The High Court in London held a sitting sometime last year in which it gave directions regarding the conduct of the case, especially on the exchange of documents between the parties. GNPC and its lawyers took steps to comply with the directions of the Court and, among other things, filed witness statements from relevant personnel of GNPC, including myself, regarding these transactions. Again, as required by the judicial process, GNPC and Societe Generale disclosed to each other records in the possession of each regarding the transactions. Societe Generale even demanded records on derivative transactions with two other banks, CSFB and UBS Warburg Dillon Read and these were provided.

Ladies and Gentlemen, in some of the documents disclosed by Societe Generale to the GNPC lawyers, certain passages had been blacked out because Societe Generale claimed they did not have to disclose those passages. An application was made to the court on behalf of GNPC seeking to have disclosures of some of those passages which GNPC's lawyers considered were relevant to proving GNPC's case. An application was also made to have tape recordings made by Societe Generale in connection with transactions disclosed. Societe Generale were claiming that almost all the tape recordings had been deleted except for a few; this did not appear satisfactory to GNPC's lawyers, hence the application to the court for Societe Generale to disclose them.

DRILLSHIP VALUE

He (Kan Dapaah) also states that, the drillship was sold for US$24million. According to reports in oil industry circles, it was sold for US$24million plus transaction costs. To obtain the full picture, these transaction costs must be disclosed and added, especially in making comparisons with the purchase price. It would also be important to know to whom payments have been made in respect of these transaction costs. The Honourable Minister states that 'the D511 had been purchased and refurbished by GNPC in 1992 at a total cost of $25.74million' He does not say that the drillship earned income of over US$15million from operating in Mexico. The drillship was acquired for US$12million. It was used by GNPC to drill a number of wells in the Tano basin and for conducting an extended well-test for the South Tano field for some nine months during which oil was produced.
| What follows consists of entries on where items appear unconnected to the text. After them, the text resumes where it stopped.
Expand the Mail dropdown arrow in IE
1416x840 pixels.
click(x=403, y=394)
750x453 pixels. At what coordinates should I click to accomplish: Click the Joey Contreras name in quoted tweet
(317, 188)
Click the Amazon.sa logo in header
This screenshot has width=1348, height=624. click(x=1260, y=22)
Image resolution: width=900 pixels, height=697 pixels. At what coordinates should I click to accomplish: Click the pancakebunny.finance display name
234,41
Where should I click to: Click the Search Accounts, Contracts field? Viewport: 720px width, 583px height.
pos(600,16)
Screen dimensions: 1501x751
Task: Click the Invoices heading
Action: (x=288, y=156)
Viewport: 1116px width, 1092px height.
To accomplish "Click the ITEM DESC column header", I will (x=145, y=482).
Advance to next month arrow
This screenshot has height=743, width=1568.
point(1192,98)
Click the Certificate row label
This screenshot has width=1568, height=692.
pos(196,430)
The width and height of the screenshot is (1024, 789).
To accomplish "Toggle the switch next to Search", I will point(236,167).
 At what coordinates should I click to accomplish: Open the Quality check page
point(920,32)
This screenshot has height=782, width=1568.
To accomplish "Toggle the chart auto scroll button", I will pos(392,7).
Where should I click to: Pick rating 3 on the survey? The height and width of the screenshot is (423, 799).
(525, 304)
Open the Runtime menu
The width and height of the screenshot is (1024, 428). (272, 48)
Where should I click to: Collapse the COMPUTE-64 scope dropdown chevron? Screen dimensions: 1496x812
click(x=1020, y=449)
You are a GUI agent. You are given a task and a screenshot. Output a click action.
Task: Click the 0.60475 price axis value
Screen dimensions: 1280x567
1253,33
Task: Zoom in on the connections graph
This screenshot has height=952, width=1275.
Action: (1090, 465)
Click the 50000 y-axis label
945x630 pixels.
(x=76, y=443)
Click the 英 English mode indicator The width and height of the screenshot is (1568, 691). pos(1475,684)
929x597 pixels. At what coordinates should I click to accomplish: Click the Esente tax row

Even if the total cost of refurbishing the rig was US$13.74 million (taking out the purchase price from the Minister's figure), the earnings of over US$15million from the rig's operations in Mexico cannot be disregarded in the computations. Nor can the 'earnings' attributable to work done for GNPC be ignored in presenting the statement of affairs on the drillship.

Those were the versions of the former government officials when they presented their set of facts at their convenience but will the story be the same should Justice Appau decide to extend a hand of invitation to them to appear before his Commission at the Old Parliament House on the Accra High Street now named Prof. John Evans Atta Mills High Street?